OLAUG works with one kayaker for every two swimmers. The kayaks haul most of the trash the swimmers collect. The group also engages with local pond associations and asks them to invite the community to come watch the day of the dive.
Often, people start out as skeptics. “The onlookers sort of have their arms across their chest. ‘We have a clean pond; there’s no garbage in our pond,’” she says. “Then an hour later when the kayaks come in laden with tires over their bows, Adirondack chairs, rugs, sofas, a toilet occasionally, part of a charcoal grill, fishing rods and of course beer cans, beer cans, beer cans. When they see that stuff coming in, they change.”
Image courtesy of OLAUG
OLAUG is entirely voluntary. Susan says the women who work with her are doing it for the joy, comaraderie and adventure. Also, the cookies.
“We never work for money. We work for cookies. And so, you have to pay us in homemade cookies,” she says.

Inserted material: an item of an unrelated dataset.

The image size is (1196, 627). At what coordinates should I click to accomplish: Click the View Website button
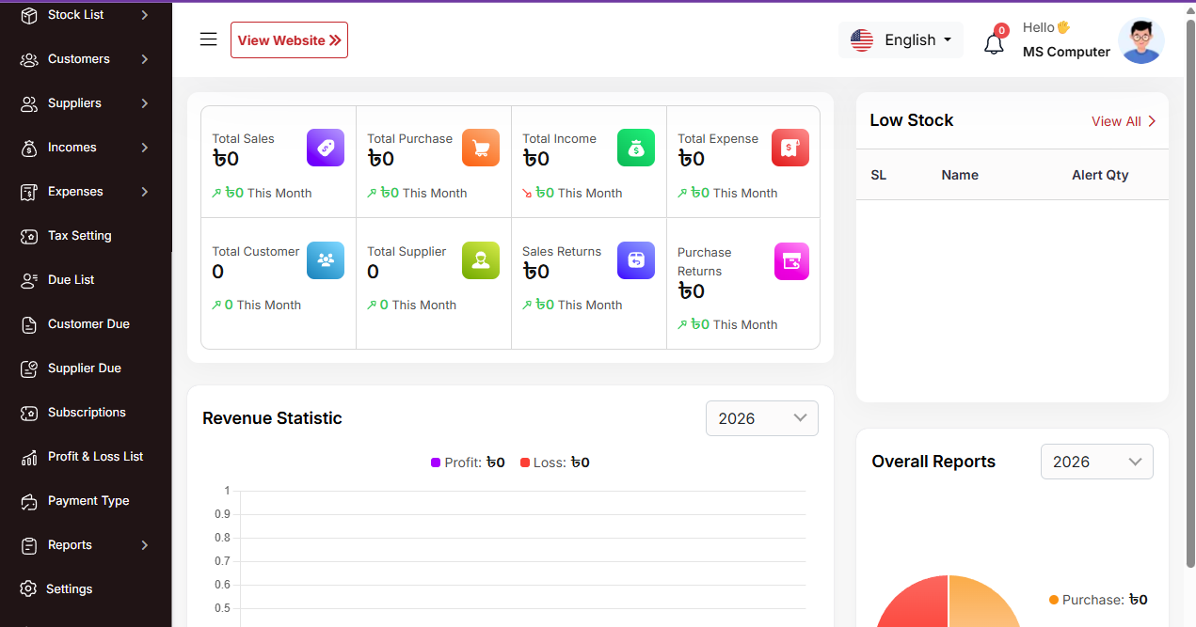(289, 40)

Susan says women have approached her about starting other chapters of OLAUG, so she is working on a short manual of lessons learned.
“You can’t just grab a kayak and a couple of swimmers and say, let’s see what we can get out of the pond. That’s the tip of the iceberg. You’ve got to get the community building. You’ve got to get the adventure. You’ve got to get the joy,” she says.